- [EXERCISE GOAL]:
Reproduce word for word the mailing-list exchange below about pipe size in bash.

On 2022-04-25 17:14, Chet Ramey wrote:
On 4/24/22 4:26 PM, Alexey via Bug reports for the GNU Bourne Again SHell wrote:

My pipe size is 4kb, but...
   ulimit -p
   8

  { file /proc/self/fd/0; } <<<"$(dd if=/dev/urandom bs=1 count=$((4096*16)))"
   /proc/self/fd/0: symbolic link to pipe:[1427240]

  { file /proc/self/fd/0; } <<<"$(dd if=/dev/urandom bs=1 count=$((4096*17)))"
   /proc/self/fd/0: symbolic link to /tmp/sh-thd.Npifok (deleted)


Only from size 65Kb it's became a file. BASH 5.1.16

It's a good question. There's no system call for the kernel to report the `pipe size', which is a fluid concept. There are only a couple of shells
that syntheize a value for it: bash and ksh93. Bash uses the value of
PIPE_BUF, which is defined on POSIX systems as the maximum number of bytes that can be written to a pipe atomically. That's the 4096 number. The pipe capacity is the number of bytes that can be written to the pipe -- by any process -- without being read, before writes block or fail. That's 64K on
Linux.

There is one more problem with pipes — they are extremely slow.

Examples:
GNU bash, version 5.1.16(1)-release (x86_64-pc-linux-gnu)

- [MATERIAL]:
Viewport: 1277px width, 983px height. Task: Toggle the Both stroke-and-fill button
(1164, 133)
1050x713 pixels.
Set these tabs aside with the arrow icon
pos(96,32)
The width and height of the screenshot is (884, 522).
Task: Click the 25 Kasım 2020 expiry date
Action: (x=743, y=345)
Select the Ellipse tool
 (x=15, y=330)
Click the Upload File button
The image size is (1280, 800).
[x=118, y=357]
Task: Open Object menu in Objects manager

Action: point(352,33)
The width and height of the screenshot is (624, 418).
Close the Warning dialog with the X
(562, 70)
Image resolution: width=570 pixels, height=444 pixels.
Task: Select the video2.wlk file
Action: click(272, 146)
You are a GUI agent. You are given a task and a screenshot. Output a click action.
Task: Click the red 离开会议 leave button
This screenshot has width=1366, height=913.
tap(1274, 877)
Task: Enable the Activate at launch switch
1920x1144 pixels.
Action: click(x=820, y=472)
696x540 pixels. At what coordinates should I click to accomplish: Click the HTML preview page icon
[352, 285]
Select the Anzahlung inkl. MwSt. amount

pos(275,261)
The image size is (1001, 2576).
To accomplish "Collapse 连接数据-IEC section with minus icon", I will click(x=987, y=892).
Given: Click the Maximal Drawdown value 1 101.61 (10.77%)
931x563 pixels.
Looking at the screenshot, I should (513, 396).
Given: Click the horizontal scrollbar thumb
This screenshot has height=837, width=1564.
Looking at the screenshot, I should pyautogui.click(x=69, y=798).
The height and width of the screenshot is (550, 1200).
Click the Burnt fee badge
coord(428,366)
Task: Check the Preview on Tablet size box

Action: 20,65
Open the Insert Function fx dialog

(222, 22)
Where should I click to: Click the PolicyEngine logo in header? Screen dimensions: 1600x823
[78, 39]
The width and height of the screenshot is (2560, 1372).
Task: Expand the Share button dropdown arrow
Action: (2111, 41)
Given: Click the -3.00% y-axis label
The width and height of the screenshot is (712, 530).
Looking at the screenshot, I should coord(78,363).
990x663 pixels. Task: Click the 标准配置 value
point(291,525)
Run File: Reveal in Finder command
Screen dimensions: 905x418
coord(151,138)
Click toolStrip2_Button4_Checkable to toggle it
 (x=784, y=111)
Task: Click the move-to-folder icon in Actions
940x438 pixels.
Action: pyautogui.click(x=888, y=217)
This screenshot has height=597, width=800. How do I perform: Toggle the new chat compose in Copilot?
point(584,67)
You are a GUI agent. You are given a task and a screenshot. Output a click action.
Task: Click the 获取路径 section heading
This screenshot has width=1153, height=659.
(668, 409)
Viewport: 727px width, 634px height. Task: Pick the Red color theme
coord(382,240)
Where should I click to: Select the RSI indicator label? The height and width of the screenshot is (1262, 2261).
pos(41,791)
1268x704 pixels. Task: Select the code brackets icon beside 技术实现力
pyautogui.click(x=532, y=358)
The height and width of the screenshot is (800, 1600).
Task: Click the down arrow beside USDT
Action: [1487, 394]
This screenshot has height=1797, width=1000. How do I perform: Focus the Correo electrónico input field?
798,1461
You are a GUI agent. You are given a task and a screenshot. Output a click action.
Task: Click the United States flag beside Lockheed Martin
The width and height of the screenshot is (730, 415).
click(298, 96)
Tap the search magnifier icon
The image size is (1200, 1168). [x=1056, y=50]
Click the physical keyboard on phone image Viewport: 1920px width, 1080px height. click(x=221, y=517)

- [FINISHED TASK]:
On 2022-04-25 17:14, Chet Ramey wrote:
On 4/24/22 4:26 PM, Alexey via Bug reports for the GNU Bourne Again SHell wrote:

My pipe size is 4kb, but...
   ulimit -p
   8

  { file /proc/self/fd/0; } <<<"$(dd if=/dev/urandom bs=1 count=$((4096*16)))"
   /proc/self/fd/0: symbolic link to pipe:[1427240]

  { file /proc/self/fd/0; } <<<"$(dd if=/dev/urandom bs=1 count=$((4096*17)))"
   /proc/self/fd/0: symbolic link to /tmp/sh-thd.Npifok (deleted)


Only from size 65Kb it's became a file. BASH 5.1.16

It's a good question. There's no system call for the kernel to report the `pipe size', which is a fluid concept. There are only a couple of shells
that syntheize a value for it: bash and ksh93. Bash uses the value of
PIPE_BUF, which is defined on POSIX systems as the maximum number of bytes that can be written to a pipe atomically. That's the 4096 number. The pipe capacity is the number of bytes that can be written to the pipe -- by any process -- without being read, before writes block or fail. That's 64K on
Linux.

There is one more problem with pipes — they are extremely slow.

Examples:
GNU bash, version 5.1.16(1)-release (x86_64-pc-linux-gnu)